Friday, January 21, 2022

Skin in the Game

Jimmy G will lead the 49ers against the Pack on Saturday Night

What do Los Angeles

San Francisco, Cincinnati, Buffalo and Kansas City have in common?

If you answered "nothing," you are 99-percent correct.

On a scale that measures employment opportunities, unvaccinated citizenry or numbers of E-bikes flying down the road, you will find wide discrepancies. Especially this time of year.

If you said, "fanatics," you hit the jackpot!

Make that football fanatics who will prove their lunacy this weekend.

I hid Tampa Bay from the above list to avoid the obvious. And besides,Tom Brady fans and non-fans are all over the map.

Even COVID will take a backseat to NFL Playoff Weekend with eight teams banging heads while their fans scream, pound their chests and enact a weird human ritual that will take our minds off of pandemic overload, personal problems and political fatigue.

Sports are our last bastion of agreed upon winners and losers, my friend Glenn pointed out to me recently. There are no disputes when the game ends and the score is posted. Reality prevails.

This weekend, football will play the role of savior and prove that America really is united by our love for the polyhedron-shaped leather spheroid known as the pigskin. 

In 1906, Bradbury Robinson of St Louis University had no idea of the significance of his act when he threw the first forward pass ever recorded in a football game. Or maybe he was prescient and did know the omnipotent power of a spiral.

For years I didn’t watch football. I hated football. Football represented everything that is wrong with our country, especially professional football with its meglomaniacal team owners who exploit our modern-day gladiators for profit and prestige.

Football is a thinly veiled form of blood-sport that makes diminutive white men wealthy, so clubbish that they would not allow one of their own, a pucker-lipped pissant with the initials D.T., to own a team of his own.

Consider that a three-plus hour football game contains only 10-minutes and 43 seconds of real action, according to a Wall Street Journal study. "The rest is fill, the Styrofoam peanuts in between: commercials, replays, coaching, huddling, officials muddling" and broadcasters prattling away with obviously stock remarks and commentary.

So will I be watching football this weekend?

You bet I will.

Because my team, the San Francisco Forty-Niners -- who are actually headquartered and play their home games in Santa Clara -- will enter the icy tundra Church of Lambeau in sub-freezing Green Bay on Saturday night against the storied Green Bay Packers, the only publicly owned NFL team in America, whose shareholders wear crowns of cheese on their heads, the numero uno seeded team in the NFC.

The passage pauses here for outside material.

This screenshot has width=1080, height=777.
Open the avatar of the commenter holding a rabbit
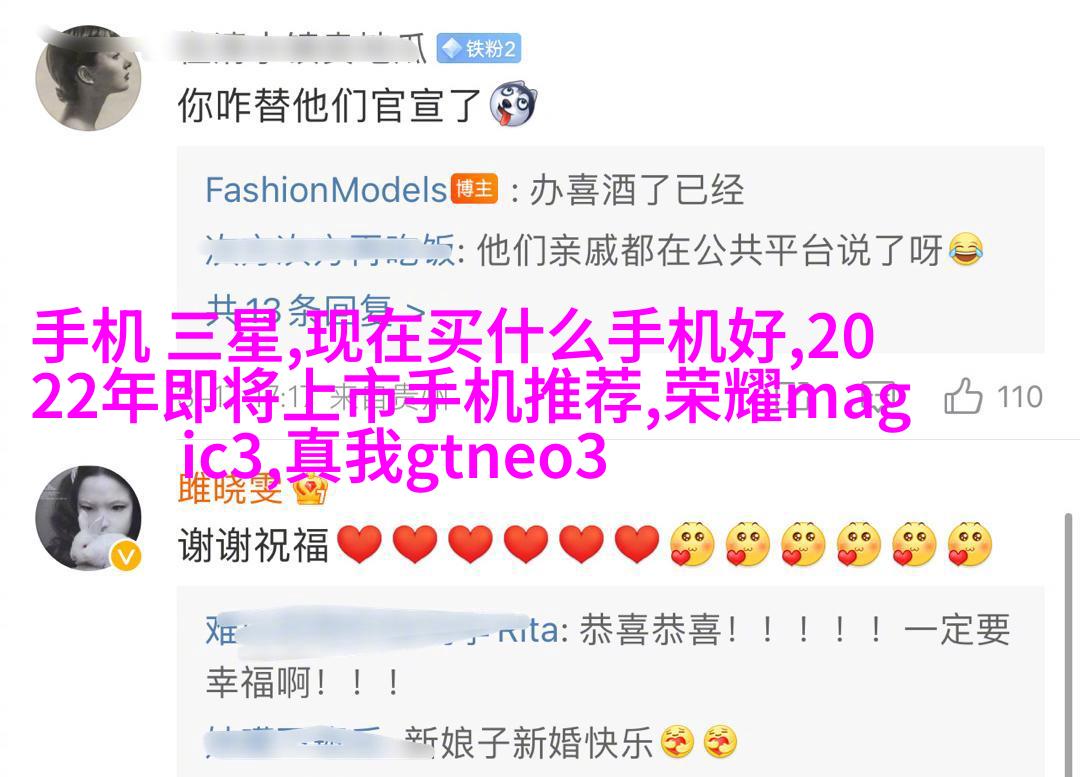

I really don't care who my error-prone Niners will face, but the frigid weather and the wily Green Bay quarterback, Aaron Rodgers, who misrepresented his COVID immunity, will make the battle more... interesting.

When I was a lad, I was all about football. I collected football cards of players like Dick "Night Train" Lane of the Detroit Lions and Willie "The Wisp" Galimore of the Chicago Bears. I begged my father to take me to the Rams games at the Los Angeles Coliseum so I could see my favorite player, Jon Arnett, run with the ball. I played football from elementary school through high school. Until it broke my heart, which is another story.

The elusive Jon Arnett, 1957

It took years before I was lured back to football by the San Francisco Forty-Niners with Joe Montana, Dwight Clark, Ronnie Lott and Jerry Rice.

In 1995, I watched Steve Young lead the Niners to Super Bowl victory over the San Diego Chargers at a sports bar in Capitola with California's esteemed U.S. Senator Alan Cranston also in attendance.

Yes, this weekend I will be among the millions of Americans -- my fellow football fanatics-- who will be watching and hollering about pigskin action -- and inaction -- in our homes, in stadiums and taverns across the land.

Because I have skin in the game. And win or lose I will accept the results.

As of Saturday morning the spread is Packers -5.5. The Pack are 8-0 at home. 

Forty-Niners are 5-1 against the spread in their last six games; 7-3 overall on the road.

Go Niners!








 
















3 comments:

  1. Oh Kevin, how my husband loved football. Kept a big picks notebook and share picks weekly w/ his son. And I went to grad school at St.Louis University. Who knew they produced a great in 1906? Happy that football excites you, and your enthusiasm transmits in this writing for me.